File encoding or formatting of the stopwords.txt file?
Analyzer or tokenizer order/configuration?
Case sensitivity issues even with ignoreCase = true?
Possible overrides by other filters or analyzers?

Any suggestions or shared experiences would be greatly appreciated!

Thanks in advance!

D

DennisWaAuthor

Just several words are still being indexed, the rest of them work as expected! Here is my xml file:

Nilesh_Mali

Level 3

@denniswa

Verify your custom index's analyzers and filters in your oak:index definition.

The StopwordFilterFactory must be correctly placed after any lowercasing if ignoreCase="true".

It should be something like this

<analyzer>
<tokenizer class="solr.StandardTokenizerFactory"/>
<filter class="solr.LowerCaseFilterFactory"/>
<filter class="solr.StopFilterFactory" ignoreCase="true" words="stopwords.txt" />
</analyzer>

As per your details it looks like you are missing LowerCaseFilterFactory.

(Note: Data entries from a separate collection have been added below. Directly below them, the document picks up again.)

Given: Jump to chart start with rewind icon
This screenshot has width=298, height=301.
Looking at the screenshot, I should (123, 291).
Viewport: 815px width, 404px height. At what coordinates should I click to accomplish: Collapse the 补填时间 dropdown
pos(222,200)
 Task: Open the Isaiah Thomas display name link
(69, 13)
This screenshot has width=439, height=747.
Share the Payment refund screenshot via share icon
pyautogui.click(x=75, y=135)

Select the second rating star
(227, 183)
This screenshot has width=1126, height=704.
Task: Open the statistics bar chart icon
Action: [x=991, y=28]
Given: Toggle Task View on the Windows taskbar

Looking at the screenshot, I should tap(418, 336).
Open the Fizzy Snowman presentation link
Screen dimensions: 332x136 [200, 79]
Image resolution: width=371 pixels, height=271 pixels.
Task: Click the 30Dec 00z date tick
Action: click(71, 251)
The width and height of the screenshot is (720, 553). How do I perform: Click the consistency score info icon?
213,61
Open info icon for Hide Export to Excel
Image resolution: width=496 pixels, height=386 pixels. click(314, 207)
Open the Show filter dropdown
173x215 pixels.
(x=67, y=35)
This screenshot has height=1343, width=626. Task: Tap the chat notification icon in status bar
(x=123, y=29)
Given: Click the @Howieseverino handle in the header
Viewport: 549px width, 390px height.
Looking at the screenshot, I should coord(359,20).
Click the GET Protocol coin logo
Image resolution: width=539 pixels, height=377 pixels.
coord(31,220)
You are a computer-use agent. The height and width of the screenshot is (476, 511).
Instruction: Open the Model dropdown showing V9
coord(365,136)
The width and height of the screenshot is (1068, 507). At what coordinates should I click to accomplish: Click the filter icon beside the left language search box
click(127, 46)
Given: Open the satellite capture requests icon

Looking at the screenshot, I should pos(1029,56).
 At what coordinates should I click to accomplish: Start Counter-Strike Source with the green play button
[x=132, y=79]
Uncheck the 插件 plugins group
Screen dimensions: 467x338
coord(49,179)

Make sure trigger a reindex after changes.

D

DennisWaAuthor

Hi Nilesh,

Thanks for replying, I just tried adding the ignoreCase = true but they are still being indexed.

 <Stop
                        jcr:primaryType="nt:unstructured"
                        ignoreCase="{Boolean}true"
                        words="stopwords.txt">
                        <stopwords.txt/>
                    </Stop>

D

DennisWaAuthor

This tokenizer is very basic — it only splits on whitespace and does not normalize punctuation, possessives, or word boundaries the StandardTokenizerFactory way does.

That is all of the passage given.